-- Problem to work on --
Look below for the line holding "Reload the page with the refresh icon" and the line holding "This screenshot has width=642, height=361.". Repeat those two and everything between, exactly.

-- Material provided --
# # # #
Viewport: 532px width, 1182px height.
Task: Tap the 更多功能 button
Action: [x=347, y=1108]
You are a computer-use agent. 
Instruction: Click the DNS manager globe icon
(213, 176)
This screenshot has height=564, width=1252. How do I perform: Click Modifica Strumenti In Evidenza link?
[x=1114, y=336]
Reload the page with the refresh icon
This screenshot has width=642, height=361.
# # # #
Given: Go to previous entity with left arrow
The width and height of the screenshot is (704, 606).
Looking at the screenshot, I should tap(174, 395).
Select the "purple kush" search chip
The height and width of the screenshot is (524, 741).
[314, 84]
# # # #
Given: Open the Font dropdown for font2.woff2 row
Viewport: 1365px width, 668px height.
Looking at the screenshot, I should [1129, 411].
# # # #
-- Exercise result --
Reload the page with the refresh icon
This screenshot has width=642, height=361.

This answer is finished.